La musica le intorpidiva i sensi in quella piccola palestra, ma si stava divertendo comunque.
Era il ballo di fine anno e lei era stretta al suo fidanzato. Nulla poteva andare meglio.
Jake, che le cingeva i fianchi con le sue mani, le sorrideva con fare quasi malizioso.
-dopo ci divertiamo ancora- le sussurrò quando Christina Perri giunse a metà di A thousand years.
Come rovinare un momento quasi romantico, pensò una voce dentro di lei, ma poi decise di non pensarci. Jake era il suo ragazzo, per quella sera, il suo cacciatore. Già, cacciatore. Il mondo era pieno di principi, ma di cacciatori no.
Sentì le mani di lui accarezzarle la schiena. Le mise il cappuccio per scherzo.
-sei bellissima stasera-
-grazie- rispose assaporando quel momento con gli occhi lucidi.
I loro volti si avvicinarono. Lei sentì vicino il suo respiro, il suo profumo.
-ti amerò per ancora mille anni-
Cosa poteva chiedere di più?
Chiuse gli occhi, e con il buio giunse il silenzio.
Lui forse le prese il viso tra le mani, mentre lei si preparava a ricevere il suo primo bacio.
Era tutto perfetto. E poi non lo fu più...
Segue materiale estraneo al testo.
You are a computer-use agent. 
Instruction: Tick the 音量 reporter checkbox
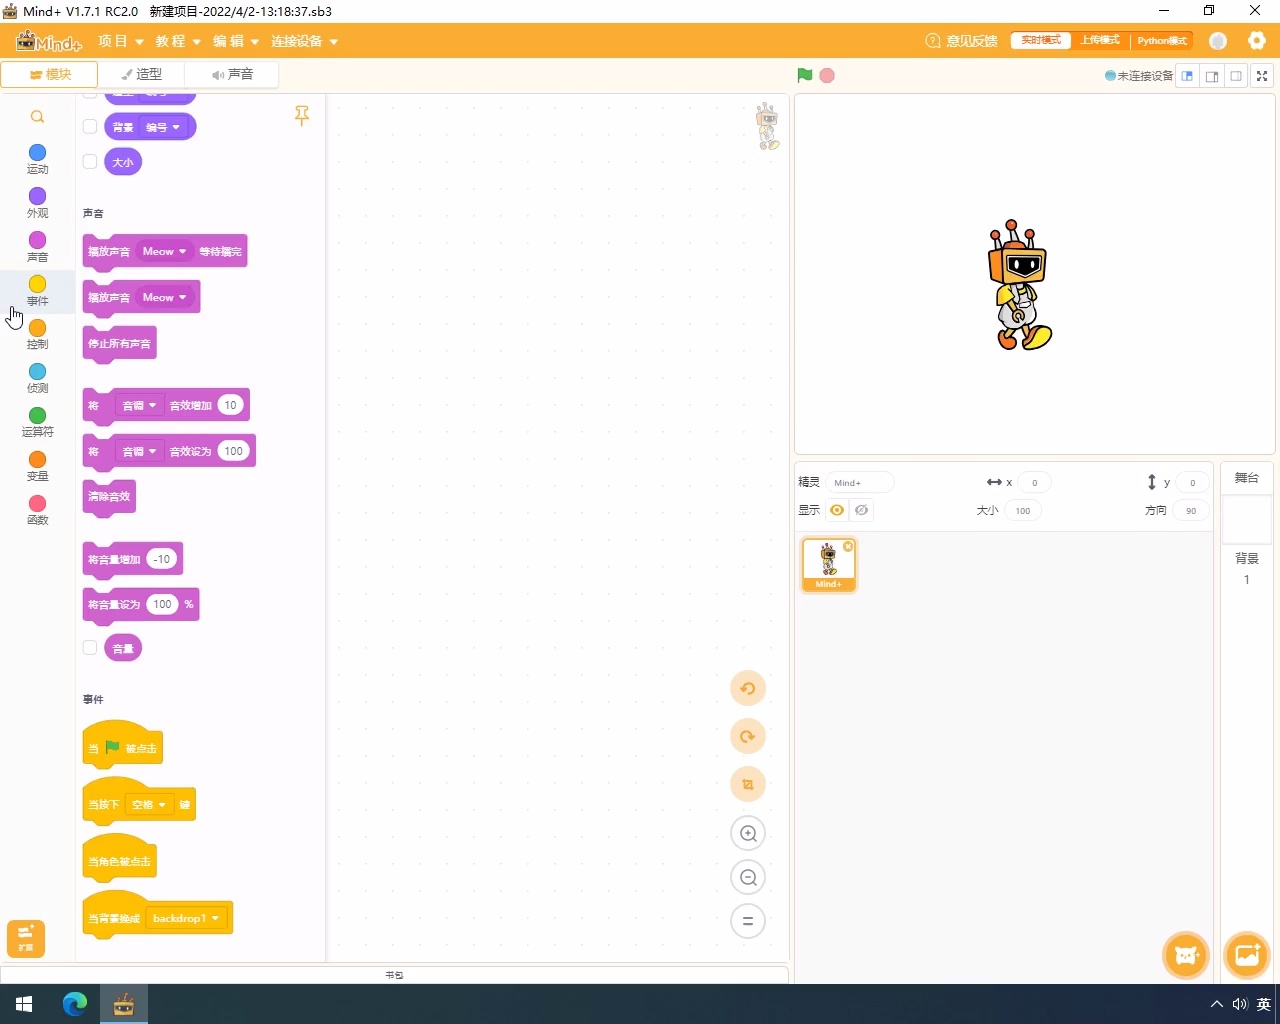(x=90, y=648)
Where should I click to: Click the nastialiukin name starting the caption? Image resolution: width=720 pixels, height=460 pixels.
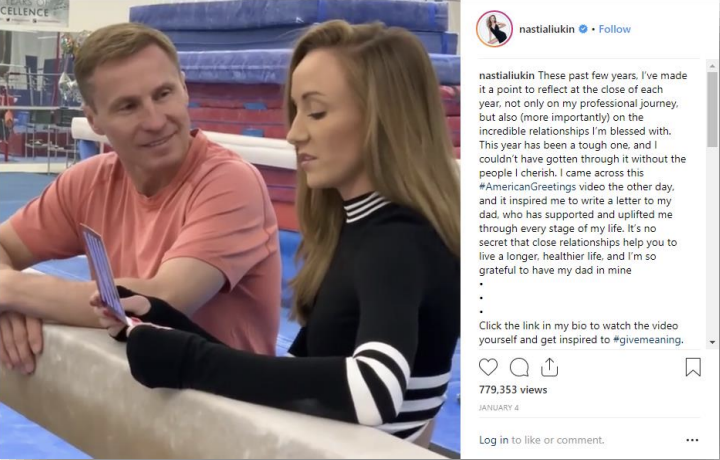[x=506, y=75]
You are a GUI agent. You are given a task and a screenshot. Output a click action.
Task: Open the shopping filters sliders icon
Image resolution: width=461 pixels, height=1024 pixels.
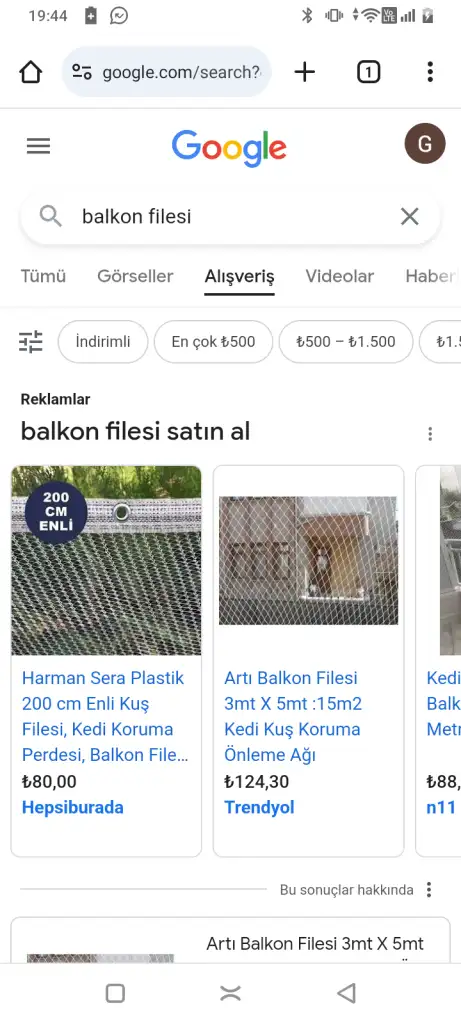31,342
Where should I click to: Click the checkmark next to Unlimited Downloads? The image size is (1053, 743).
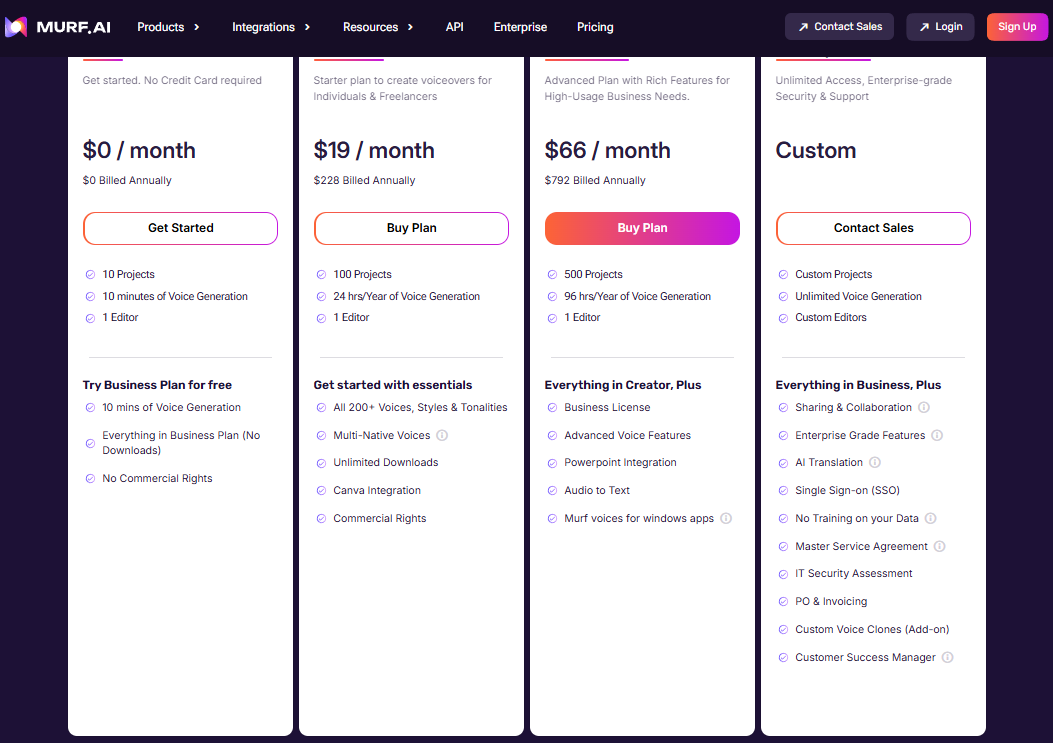click(320, 462)
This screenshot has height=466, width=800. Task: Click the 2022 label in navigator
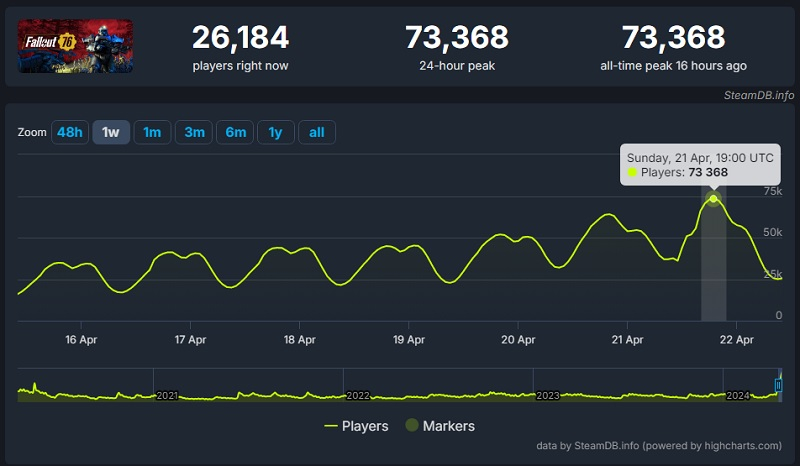(x=357, y=396)
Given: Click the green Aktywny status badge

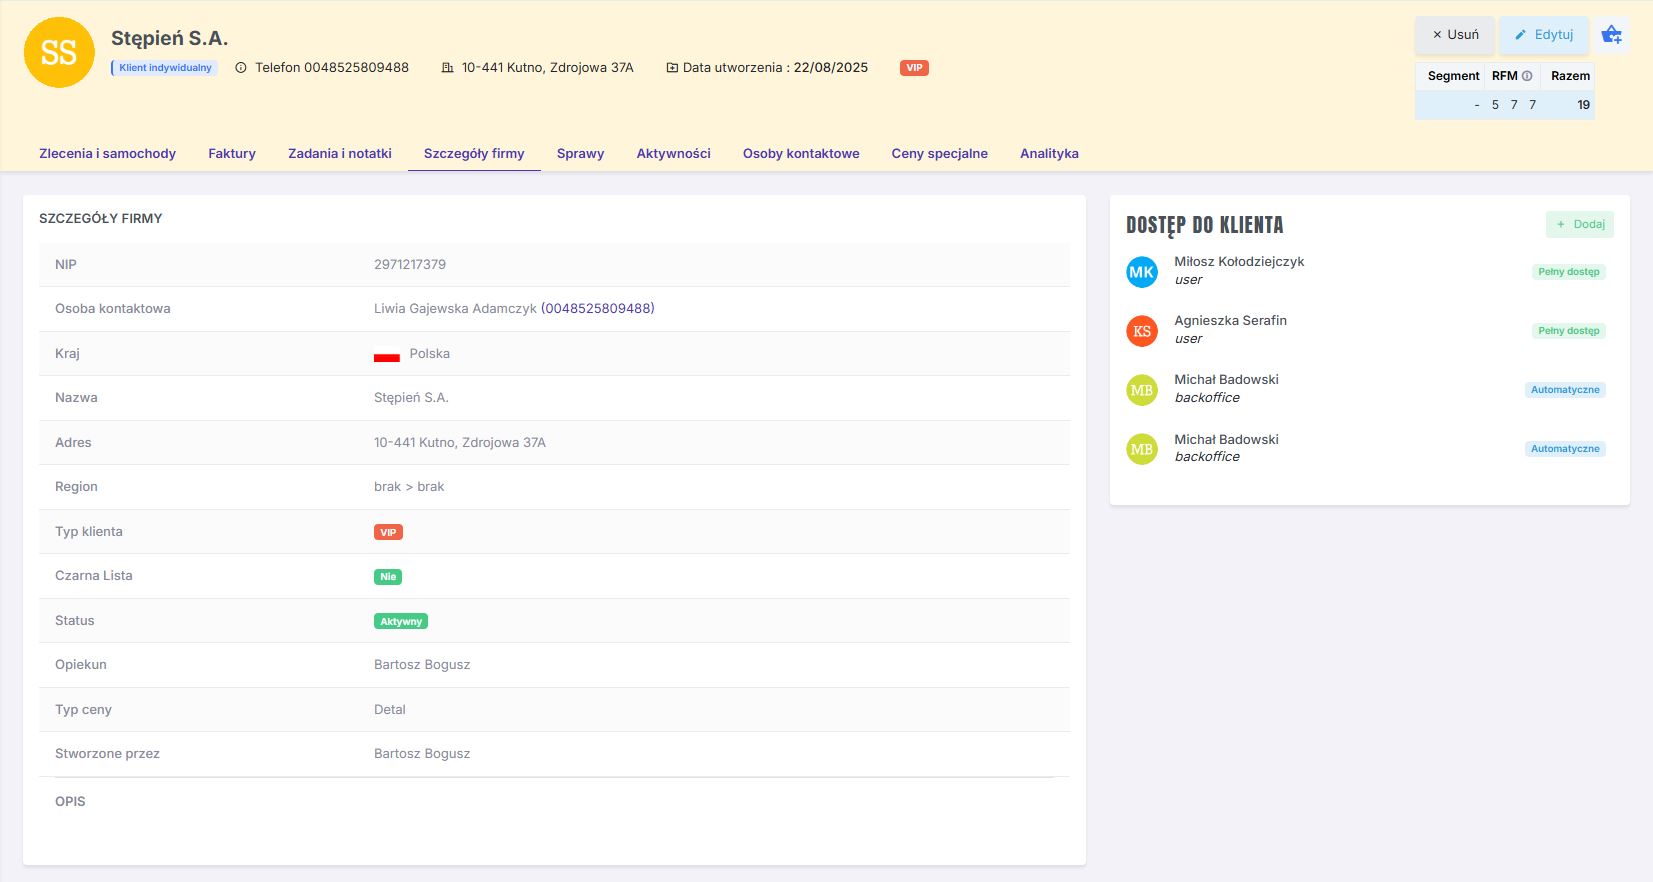Looking at the screenshot, I should click(401, 621).
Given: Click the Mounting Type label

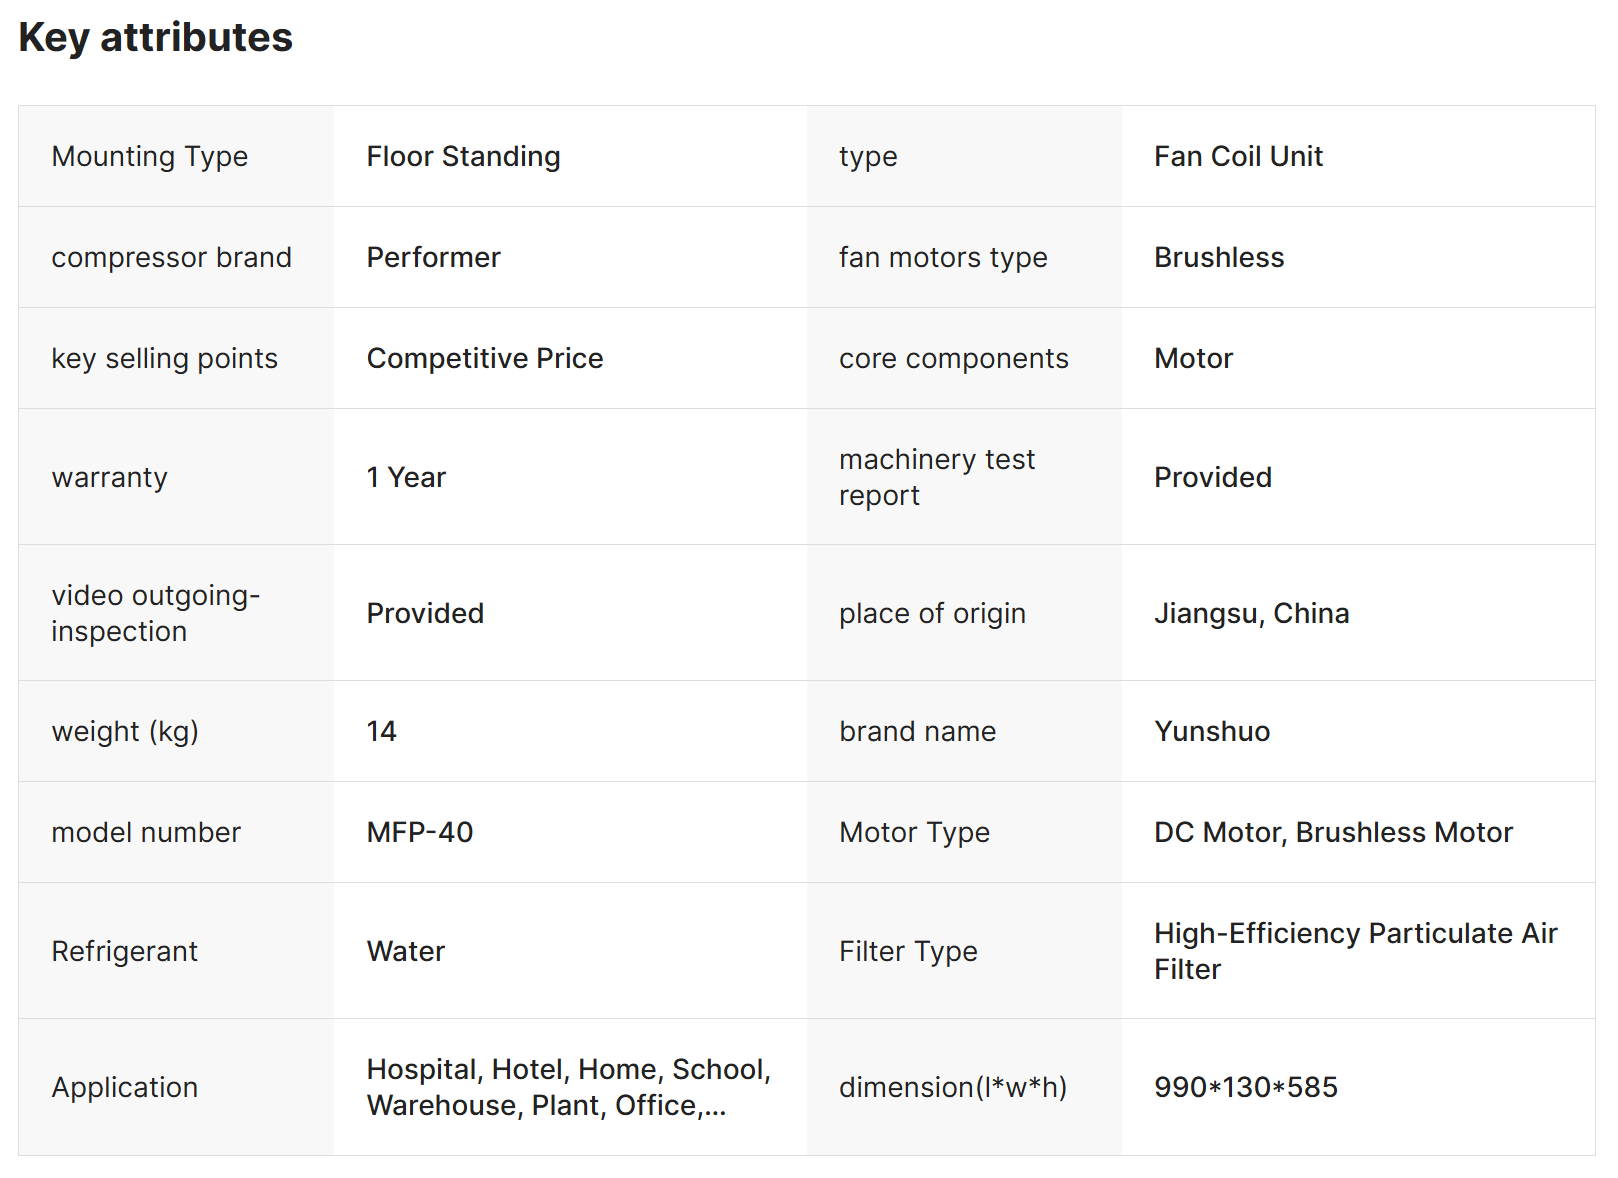Looking at the screenshot, I should [x=149, y=157].
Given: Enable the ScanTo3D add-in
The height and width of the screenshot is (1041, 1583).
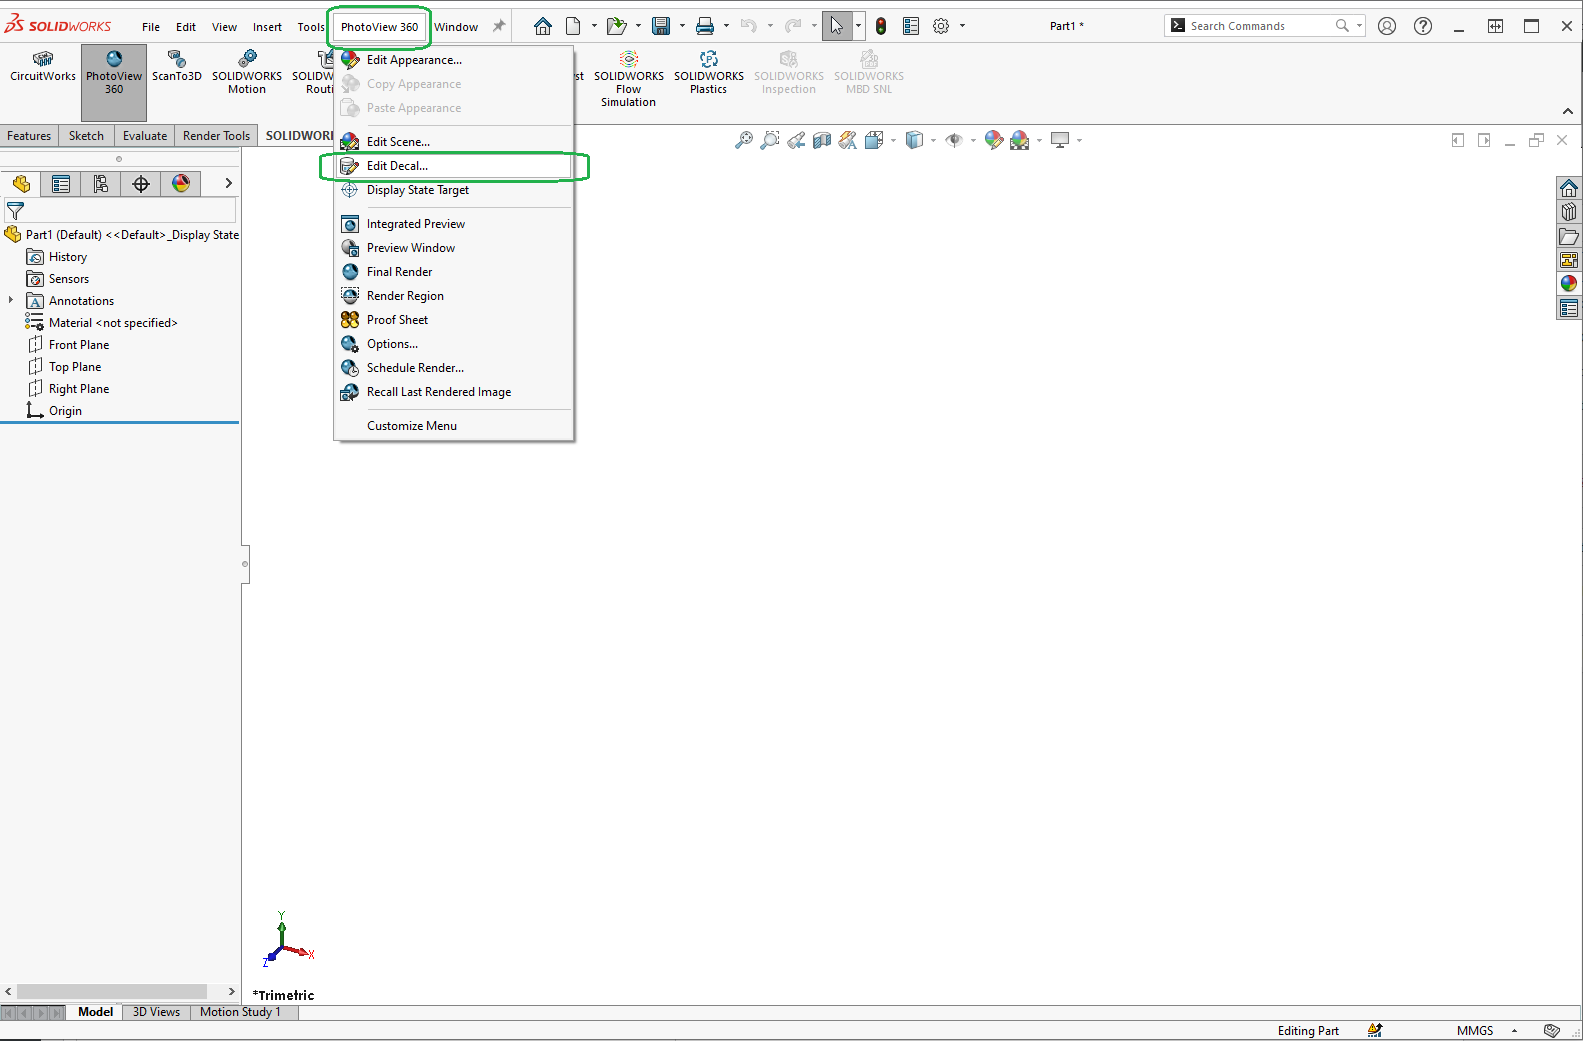Looking at the screenshot, I should 177,67.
Sentì un urlo. Un singolo e acuto urlo che le arrivo frammentato, rotto.
Il volume della musica si abbassò e tutti smisero di ballare.
Solo il signor Fogg, i cui apparecchi acustici dovevano essere ancora scarichi, continuò a versarsi avidamente del punch.
Si voltò, scostandosi da Jake. Si guardarono, uno più stupito dell'altro, e la palestra si fece tutto un vociare.
Chi aveva gridato?
Qualcuno disse che doveva essere uno scherzo, qualcun altro provò ad avvicinarsi all'uscita, quando la porta si spalancò da sola.
-è morta- singhiozzò una voce femminile.
-è morta!-
Nella palestra entrò Shannon Jill, la ragazza con gli occhiali che tutti prendevano in giro.
Nessuno sembrava capire.
Lei aspettava ancora che qualcuno accucciasse la fine dello scherzo, quando vide quattrocchi avvicinarsi proprio a lei.
Shannon la guardava dritta negli occhi. Nelle iridi verdi un color misto tra la compassione e la paura.
La guardava fissa.
-è morta...

-Shannon? Shannon cosa è successo??- le chiese lei preoccupata.
La ragazza dai codini e gli occhiali spessi sembrava davvero sconvolta.
-Ju è sotto shock! Lasciale il tempo di respirare- la rimproverò Jake in un momento di normalità.
-Shannon- lo ignorò lei sempre più preoccupata.
Shannon Jill si stropicciò gli occhi, come per svegliarsi da un sogno di nebbia.
-Juliet Kane- disse quattrocchi, -è tua madre..-

Ju non esitò un attimo. Si allontanò da Shannon e Jake che la stava aiutando a sedersi, e uscì in fretta dalla palestra.
-Ju- la chiamò in eco Jake. -Ju aspetta!-
Il mantello svolazzava scomposto dietro di lei. Le mani intente ad alzare la gonna quanto era necessario per correre senza inciampare nei tacchi.
Era uno scherzo. Doveva essere uno scherzo.
Corse per i corridoi, sfrecciando tra le coppiette appartate negli angoli e le ragazze che non erano state invitate al ballo.
Arrivò alla stanza più lontana della Stonewood High in poco tempo.
L'ufficio della vicepreside era aperto.
La porta forzata, ora socchiusa. Il freddo, dalla finestra, le graffiava il viso.
-Mrs. Kane- lesse sulla targhetta dorata che dominava la scrivania.
Era uno scherzo. Doveva essere uno scherzo.
La luce non si accendeva.
Ju si avvicinò alla scrivania, sommersa dalle scartoffie. La sedia era al suo posto.
Quello che non era al suo posto, era la macchia scarlatta che si intravedeva dietro ad essa.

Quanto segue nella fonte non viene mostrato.